◆ TASK GOAL
Report every line in the entries below that contains the word "dropdown", copying each such line in full. Only matches in the same case count.

[A series of records]
++++++++

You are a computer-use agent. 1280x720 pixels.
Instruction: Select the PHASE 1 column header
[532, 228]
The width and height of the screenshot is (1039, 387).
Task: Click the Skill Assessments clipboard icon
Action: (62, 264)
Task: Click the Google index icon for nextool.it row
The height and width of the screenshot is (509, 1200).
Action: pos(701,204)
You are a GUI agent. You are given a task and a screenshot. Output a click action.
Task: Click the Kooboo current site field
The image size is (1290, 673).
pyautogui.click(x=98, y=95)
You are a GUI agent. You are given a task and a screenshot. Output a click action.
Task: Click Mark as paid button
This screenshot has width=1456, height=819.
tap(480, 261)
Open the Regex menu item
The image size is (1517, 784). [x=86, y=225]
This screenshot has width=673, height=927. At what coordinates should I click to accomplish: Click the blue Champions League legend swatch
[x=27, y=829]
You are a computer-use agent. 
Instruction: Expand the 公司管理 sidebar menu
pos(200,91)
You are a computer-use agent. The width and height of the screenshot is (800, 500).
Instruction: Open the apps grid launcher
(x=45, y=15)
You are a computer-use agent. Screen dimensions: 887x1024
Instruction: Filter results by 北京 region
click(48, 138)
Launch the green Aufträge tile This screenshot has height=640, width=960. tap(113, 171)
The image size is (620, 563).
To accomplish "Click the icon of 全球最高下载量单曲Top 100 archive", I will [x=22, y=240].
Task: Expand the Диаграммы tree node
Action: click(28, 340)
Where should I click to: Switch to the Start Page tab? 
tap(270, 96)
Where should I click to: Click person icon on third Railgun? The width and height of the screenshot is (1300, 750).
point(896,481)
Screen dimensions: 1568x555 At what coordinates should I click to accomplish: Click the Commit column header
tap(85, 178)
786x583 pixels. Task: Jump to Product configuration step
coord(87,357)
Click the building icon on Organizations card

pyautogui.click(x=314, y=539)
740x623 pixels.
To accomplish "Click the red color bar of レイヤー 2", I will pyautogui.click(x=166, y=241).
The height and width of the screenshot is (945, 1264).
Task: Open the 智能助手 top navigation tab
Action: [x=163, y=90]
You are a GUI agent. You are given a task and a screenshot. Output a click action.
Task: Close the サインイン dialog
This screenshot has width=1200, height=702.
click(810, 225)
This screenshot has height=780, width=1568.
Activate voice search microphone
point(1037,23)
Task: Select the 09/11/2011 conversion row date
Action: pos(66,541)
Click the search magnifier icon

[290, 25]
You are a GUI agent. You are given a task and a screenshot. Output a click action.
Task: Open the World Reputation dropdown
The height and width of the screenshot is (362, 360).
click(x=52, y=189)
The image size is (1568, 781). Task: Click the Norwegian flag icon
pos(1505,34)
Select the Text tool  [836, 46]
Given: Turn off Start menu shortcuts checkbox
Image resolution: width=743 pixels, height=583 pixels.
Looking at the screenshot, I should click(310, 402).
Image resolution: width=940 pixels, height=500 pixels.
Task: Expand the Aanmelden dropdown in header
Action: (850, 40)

++++++++

◆ EXERCISE RESPONSE
Task: Open the World Reputation dropdown
Task: Expand the Aanmelden dropdown in header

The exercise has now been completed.